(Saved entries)
________
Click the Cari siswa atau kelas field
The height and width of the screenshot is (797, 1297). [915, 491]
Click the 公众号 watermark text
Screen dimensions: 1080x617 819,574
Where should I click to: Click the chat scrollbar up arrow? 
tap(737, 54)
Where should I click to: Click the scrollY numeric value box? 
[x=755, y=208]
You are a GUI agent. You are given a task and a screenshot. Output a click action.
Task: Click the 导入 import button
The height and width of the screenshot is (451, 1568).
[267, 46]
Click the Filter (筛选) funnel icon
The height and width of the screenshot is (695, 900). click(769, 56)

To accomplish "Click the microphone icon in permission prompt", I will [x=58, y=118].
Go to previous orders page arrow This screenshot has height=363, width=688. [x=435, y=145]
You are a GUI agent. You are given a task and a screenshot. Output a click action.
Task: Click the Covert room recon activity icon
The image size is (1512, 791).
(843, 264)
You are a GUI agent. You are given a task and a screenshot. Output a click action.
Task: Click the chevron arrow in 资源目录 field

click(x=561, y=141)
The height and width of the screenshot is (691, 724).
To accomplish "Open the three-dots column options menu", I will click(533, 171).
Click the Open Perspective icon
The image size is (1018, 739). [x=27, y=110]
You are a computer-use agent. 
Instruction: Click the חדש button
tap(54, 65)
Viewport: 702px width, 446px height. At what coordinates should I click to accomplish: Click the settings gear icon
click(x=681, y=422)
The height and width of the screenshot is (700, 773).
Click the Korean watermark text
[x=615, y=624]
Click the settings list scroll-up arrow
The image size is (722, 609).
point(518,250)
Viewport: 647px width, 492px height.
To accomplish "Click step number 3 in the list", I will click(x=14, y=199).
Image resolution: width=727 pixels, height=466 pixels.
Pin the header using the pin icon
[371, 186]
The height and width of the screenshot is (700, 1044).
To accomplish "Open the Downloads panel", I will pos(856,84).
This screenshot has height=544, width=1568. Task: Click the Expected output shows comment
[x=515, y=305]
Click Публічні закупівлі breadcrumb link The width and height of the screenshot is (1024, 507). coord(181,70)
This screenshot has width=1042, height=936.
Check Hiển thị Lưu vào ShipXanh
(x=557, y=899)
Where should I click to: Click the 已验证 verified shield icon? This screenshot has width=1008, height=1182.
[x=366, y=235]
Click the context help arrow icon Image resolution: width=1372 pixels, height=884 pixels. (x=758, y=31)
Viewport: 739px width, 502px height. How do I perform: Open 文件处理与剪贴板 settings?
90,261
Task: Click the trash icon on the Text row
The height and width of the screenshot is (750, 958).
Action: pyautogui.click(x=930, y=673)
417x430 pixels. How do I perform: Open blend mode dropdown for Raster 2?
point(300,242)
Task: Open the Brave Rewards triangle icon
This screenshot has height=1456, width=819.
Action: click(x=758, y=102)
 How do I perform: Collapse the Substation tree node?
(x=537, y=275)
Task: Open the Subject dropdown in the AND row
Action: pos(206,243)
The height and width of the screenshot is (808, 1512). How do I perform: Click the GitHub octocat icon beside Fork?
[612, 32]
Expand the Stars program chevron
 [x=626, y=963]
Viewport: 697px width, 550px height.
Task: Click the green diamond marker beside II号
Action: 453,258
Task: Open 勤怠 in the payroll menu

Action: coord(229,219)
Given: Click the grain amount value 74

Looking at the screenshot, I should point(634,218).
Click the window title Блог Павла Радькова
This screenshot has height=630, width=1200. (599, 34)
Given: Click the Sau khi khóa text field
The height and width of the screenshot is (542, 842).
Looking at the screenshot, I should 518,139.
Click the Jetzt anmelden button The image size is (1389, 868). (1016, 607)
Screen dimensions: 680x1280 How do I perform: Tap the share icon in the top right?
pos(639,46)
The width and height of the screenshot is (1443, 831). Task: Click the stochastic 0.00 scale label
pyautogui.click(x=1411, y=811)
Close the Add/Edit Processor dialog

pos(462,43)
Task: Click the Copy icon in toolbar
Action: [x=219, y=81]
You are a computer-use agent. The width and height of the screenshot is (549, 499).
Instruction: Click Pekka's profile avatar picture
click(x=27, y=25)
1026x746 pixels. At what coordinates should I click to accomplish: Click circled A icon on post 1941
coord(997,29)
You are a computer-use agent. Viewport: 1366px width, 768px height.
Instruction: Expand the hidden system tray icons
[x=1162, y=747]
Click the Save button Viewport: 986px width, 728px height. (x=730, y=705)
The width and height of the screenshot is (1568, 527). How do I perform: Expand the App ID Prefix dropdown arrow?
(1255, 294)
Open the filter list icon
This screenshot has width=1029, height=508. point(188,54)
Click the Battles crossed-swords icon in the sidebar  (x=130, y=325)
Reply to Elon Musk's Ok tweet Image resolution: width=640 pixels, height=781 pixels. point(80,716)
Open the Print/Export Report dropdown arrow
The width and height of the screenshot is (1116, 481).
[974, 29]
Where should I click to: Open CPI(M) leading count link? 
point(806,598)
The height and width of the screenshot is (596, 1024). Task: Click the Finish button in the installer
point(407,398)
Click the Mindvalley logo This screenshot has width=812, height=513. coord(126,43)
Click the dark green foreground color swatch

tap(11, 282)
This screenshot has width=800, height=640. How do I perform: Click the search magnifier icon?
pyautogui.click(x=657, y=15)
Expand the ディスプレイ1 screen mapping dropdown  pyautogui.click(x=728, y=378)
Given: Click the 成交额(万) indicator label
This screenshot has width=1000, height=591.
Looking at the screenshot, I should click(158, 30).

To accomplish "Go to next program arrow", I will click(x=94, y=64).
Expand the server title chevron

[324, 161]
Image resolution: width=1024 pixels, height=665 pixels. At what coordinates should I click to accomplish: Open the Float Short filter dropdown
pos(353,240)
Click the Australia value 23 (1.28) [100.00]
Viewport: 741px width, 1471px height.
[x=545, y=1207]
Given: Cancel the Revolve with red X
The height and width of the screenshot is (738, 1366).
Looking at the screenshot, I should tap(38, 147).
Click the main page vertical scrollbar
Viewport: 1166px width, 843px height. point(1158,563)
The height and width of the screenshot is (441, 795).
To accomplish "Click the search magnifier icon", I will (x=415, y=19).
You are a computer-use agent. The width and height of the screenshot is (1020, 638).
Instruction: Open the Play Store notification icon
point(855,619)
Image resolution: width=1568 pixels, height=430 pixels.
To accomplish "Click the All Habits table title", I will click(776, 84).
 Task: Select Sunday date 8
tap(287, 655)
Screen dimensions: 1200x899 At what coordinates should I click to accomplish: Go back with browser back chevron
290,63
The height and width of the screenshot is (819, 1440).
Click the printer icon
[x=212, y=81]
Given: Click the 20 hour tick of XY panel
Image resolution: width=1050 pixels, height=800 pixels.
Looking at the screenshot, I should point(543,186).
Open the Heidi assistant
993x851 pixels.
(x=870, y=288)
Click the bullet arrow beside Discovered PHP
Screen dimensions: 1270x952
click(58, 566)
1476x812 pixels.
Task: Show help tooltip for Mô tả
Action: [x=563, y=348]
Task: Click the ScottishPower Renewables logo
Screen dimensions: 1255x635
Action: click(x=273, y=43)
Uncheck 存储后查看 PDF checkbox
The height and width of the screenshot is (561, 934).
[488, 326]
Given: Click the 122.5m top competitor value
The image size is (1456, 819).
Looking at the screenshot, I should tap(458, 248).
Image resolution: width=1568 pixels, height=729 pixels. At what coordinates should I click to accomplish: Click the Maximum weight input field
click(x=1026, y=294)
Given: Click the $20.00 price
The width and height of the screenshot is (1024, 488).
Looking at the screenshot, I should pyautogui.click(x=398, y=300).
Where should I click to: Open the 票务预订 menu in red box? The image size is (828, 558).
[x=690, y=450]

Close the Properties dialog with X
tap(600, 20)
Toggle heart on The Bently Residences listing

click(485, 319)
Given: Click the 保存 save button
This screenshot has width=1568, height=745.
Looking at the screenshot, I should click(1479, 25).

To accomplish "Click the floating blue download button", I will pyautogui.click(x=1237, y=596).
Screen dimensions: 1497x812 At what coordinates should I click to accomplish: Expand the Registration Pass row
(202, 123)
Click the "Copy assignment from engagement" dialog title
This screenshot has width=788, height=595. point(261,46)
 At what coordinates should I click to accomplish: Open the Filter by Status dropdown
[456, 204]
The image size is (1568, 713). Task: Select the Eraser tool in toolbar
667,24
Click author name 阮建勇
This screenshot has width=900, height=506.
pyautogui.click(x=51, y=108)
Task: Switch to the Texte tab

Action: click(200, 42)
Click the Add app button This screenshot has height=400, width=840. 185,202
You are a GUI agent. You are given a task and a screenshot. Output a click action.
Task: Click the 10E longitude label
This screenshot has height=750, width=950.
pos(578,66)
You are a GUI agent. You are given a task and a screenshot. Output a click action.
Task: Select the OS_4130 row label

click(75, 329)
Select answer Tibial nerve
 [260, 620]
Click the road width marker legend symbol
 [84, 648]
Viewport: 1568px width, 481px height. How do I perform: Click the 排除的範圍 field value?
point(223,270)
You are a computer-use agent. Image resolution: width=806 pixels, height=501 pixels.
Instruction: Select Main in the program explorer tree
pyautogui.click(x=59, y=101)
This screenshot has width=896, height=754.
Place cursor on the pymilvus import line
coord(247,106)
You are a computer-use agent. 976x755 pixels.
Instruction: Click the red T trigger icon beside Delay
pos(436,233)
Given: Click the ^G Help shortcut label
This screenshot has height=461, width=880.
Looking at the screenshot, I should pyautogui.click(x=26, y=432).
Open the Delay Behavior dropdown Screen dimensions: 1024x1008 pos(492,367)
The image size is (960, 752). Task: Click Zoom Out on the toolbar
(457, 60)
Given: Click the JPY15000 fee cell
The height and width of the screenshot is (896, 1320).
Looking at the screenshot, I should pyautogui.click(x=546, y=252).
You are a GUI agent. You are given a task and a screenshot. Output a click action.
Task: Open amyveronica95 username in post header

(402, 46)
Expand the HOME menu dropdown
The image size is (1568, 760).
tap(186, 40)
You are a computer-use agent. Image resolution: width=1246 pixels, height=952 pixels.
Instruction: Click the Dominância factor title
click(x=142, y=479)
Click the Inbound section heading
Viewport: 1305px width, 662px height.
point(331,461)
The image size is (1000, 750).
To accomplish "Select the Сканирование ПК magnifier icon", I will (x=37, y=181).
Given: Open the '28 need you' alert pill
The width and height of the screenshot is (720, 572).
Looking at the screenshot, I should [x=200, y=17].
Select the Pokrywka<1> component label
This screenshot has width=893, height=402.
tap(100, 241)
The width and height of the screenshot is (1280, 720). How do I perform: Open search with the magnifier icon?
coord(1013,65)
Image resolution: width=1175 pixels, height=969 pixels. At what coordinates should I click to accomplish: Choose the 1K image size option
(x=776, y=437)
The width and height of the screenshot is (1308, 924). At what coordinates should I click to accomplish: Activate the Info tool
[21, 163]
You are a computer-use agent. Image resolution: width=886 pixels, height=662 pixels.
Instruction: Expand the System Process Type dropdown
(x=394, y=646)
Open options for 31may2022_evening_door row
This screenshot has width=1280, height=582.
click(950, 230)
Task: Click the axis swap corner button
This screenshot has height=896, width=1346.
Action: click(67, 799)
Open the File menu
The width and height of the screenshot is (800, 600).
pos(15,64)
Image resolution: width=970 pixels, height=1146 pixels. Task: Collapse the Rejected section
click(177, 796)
________
Your instructions -
Reproduce, exactly as they stand in the data above, the lines from the one that holds "Where should I click to: Click the chat" to the one that holds "The height and width of the screenshot is (691, 724).", inclusive.

Result of this task -
Where should I click to: Click the chat scrollbar up arrow? 
tap(737, 54)
Where should I click to: Click the scrollY numeric value box? 
[x=755, y=208]
You are a GUI agent. You are given a task and a screenshot. Output a click action.
Task: Click the 导入 import button
The height and width of the screenshot is (451, 1568).
[267, 46]
Click the Filter (筛选) funnel icon
The height and width of the screenshot is (695, 900). click(769, 56)

To accomplish "Click the microphone icon in permission prompt", I will [x=58, y=118].
Go to previous orders page arrow This screenshot has height=363, width=688. [x=435, y=145]
You are a GUI agent. You are given a task and a screenshot. Output a click action.
Task: Click the Covert room recon activity icon
The image size is (1512, 791).
(843, 264)
You are a GUI agent. You are given a task and a screenshot. Output a click action.
Task: Click the chevron arrow in 资源目录 field

click(x=561, y=141)
The height and width of the screenshot is (691, 724).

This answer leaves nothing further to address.